## Petikan Teks
((

Kamis, 11 Februari 2010

PARASIT DEMOKRASI : DARI RAKYAT UNTUK ATB DAN OB

PARASIT DEMOKRASI :

DARI RAKYAT UNTUK ATB DAN OB?

Oleh : Uba Ingan Sigalingging, S.Sn.

(Ketua LSM Gerakan Bersama Rakyat (GEBRAK)

“Kalau sehelai rambut memisahkan yang salah daripada kebenaran, maka yang salah itu masih bukan kebenaran” (Ohmar Kayam, pemikir besar bangsa Arab)

Dalam kehidupan bernegara kita melihat demokrasi yang dibangun seringkali melangkah diruang hampa. Demokrasi sebagai sarana pembebas selalu dibebani oleh pelaku-pelaku demokrasi yang culas dan cenderung menjadi parasit bagi masyarakatnya. Pemahaman tentang tujuan demokrasi yang sangat terbatas, terutama dari sisi pilosofinya bukan saja mengaburkan makna demokrasi “dari dan untuk rakyat” tetapi juga merusak tatanan nilai-nilai kemanusian yang mendasari demokrasi tersebut. Misalnya, para politisi dan birokrat (yang duduk di lembaga legislatif dan eksekutif) seakan tidak memiliki tanggungjawab, baik moral maupun konstitusional dalam membebaskan rakyat dari ketertindasan, kebodohan dan kemiskinan. Kesan menjerumuskan rakyat begitu kuat manakala kepentingan pribadi dan kelompok menguasasi sepak terjang pelaku demokrasi. Sering pula kita menyaksikan demi atas nama investasi rakyat di korbankan sebagai persembahan kepada siluman (baca; kapitalisme). Memanipulasi kebenaran dan menjual rakyat atas nama peningkatan investasi tidak lagi dipandang sebagai perusakan atas nilai-nilai kemanusiaan yang bermoral dan bermartabat, melainkan menjadi sebuah permainan yang mengasyikkan bagi para elit kekuasaan.

))

## Materi Hasil Ekstraksi

((

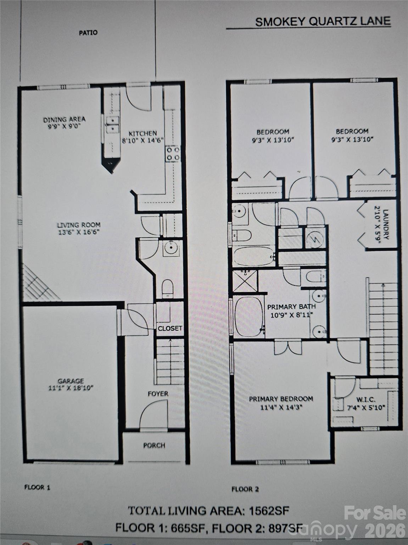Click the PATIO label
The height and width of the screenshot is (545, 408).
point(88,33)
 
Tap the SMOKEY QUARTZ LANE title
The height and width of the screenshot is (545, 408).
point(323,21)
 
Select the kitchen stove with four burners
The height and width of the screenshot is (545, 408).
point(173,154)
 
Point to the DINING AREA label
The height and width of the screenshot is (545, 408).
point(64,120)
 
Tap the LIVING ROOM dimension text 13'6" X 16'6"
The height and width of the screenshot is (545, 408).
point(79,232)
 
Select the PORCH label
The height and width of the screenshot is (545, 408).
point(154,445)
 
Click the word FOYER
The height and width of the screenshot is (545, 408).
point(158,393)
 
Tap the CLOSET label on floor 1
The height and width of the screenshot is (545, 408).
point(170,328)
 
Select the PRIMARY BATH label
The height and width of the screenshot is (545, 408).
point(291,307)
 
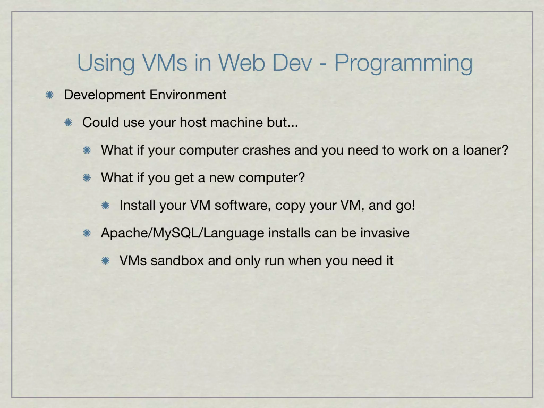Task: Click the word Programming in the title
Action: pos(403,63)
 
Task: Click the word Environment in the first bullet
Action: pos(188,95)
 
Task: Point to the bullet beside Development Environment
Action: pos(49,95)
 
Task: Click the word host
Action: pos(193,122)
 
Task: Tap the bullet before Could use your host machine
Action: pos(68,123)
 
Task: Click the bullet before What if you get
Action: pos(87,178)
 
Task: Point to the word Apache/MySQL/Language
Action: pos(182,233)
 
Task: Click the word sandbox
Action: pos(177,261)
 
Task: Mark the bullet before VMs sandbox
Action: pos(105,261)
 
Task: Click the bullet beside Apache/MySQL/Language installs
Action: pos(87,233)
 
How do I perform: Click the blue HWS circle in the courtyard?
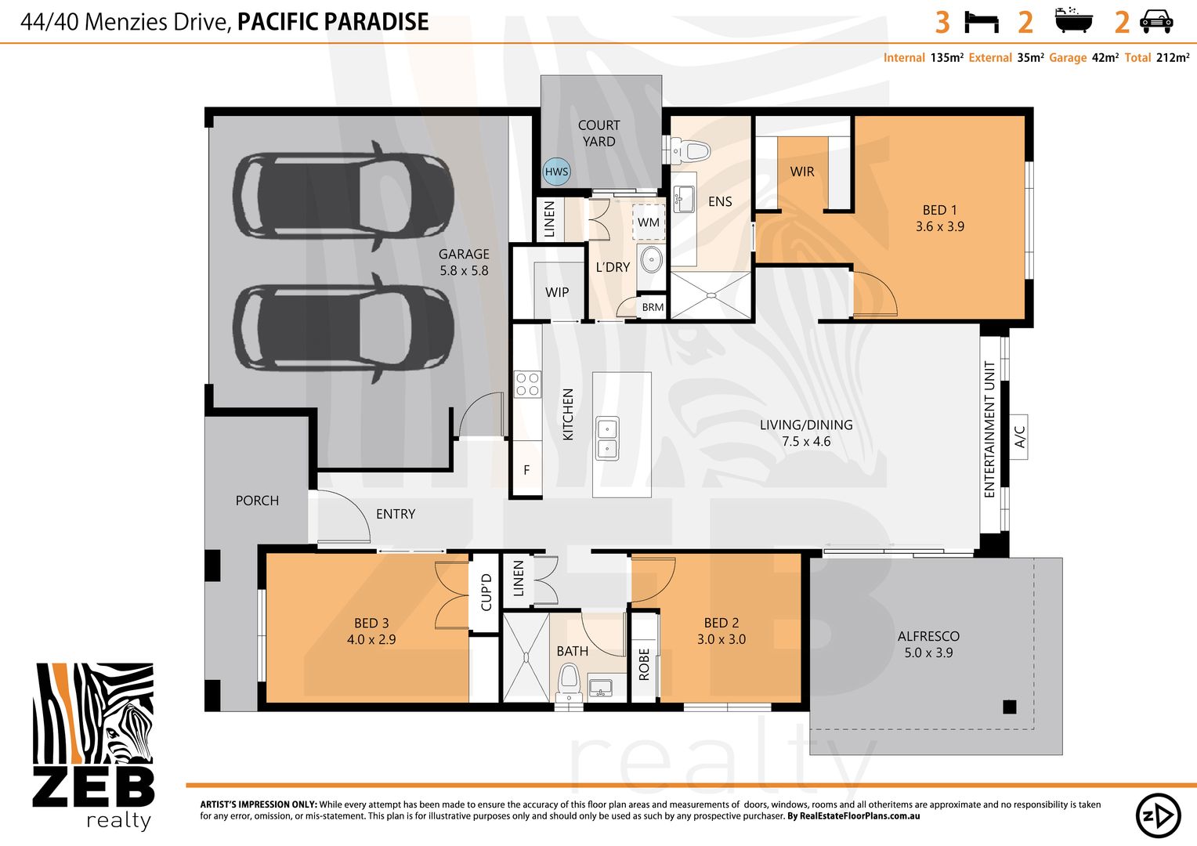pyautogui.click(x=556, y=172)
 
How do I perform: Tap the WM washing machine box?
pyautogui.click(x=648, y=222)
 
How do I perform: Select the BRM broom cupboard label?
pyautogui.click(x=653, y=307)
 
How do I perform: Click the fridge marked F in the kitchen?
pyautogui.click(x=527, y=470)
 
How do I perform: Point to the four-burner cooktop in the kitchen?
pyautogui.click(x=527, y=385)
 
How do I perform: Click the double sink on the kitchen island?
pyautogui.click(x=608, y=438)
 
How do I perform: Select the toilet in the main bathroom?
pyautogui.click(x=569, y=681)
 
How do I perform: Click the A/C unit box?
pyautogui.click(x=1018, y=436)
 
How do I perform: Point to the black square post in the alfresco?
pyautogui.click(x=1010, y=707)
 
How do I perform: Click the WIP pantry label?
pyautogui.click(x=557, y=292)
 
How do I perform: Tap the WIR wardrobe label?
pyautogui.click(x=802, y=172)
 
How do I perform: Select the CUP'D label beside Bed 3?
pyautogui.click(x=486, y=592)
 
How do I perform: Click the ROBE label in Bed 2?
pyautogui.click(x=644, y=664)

))
((

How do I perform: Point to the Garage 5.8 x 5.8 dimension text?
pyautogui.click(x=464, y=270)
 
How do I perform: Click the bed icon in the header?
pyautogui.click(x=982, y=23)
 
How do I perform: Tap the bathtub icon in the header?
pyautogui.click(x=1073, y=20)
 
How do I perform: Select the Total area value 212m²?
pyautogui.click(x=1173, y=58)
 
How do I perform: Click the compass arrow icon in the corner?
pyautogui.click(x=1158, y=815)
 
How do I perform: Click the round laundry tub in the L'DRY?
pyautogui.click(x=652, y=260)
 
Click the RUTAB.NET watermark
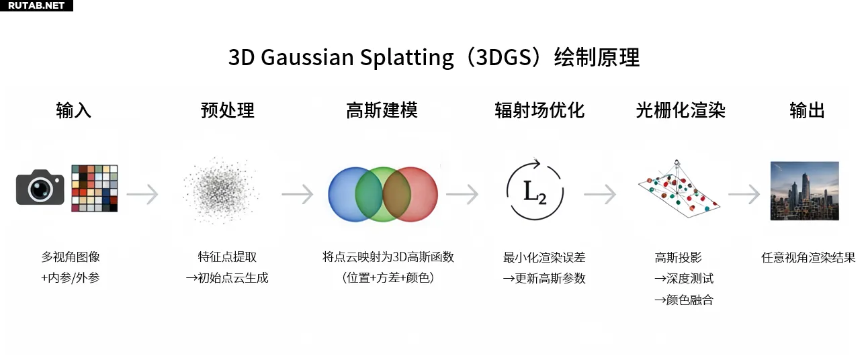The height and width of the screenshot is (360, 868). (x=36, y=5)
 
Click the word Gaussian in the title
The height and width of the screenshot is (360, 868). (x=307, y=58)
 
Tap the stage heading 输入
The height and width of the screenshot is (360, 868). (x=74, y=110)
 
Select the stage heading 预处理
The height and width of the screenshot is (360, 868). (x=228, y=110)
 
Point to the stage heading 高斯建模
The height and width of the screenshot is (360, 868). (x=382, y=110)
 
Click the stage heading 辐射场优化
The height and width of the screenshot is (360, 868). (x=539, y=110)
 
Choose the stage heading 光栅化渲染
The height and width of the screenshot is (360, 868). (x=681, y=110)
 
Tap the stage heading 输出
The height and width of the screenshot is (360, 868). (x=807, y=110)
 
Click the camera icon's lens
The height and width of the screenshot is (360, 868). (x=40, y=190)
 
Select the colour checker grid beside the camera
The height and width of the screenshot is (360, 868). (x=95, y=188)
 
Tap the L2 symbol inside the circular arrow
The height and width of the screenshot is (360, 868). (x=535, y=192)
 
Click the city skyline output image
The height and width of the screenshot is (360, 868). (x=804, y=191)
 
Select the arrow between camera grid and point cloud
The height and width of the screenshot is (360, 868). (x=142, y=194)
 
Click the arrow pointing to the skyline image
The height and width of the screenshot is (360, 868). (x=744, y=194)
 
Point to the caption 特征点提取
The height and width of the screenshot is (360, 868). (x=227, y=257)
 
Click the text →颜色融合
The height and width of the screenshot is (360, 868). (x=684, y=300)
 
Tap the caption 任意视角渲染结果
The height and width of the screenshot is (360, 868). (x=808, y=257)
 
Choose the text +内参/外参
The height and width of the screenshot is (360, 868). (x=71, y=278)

))

Menurut petikan teks tentang parasit demokrasi, demi atas nama investasi rakyat dikorbankan sebagai persembahan kepada apa?

## Jawaban Lengkap
Kepada siluman, yang dalam teks disebut sebagai kapitalisme.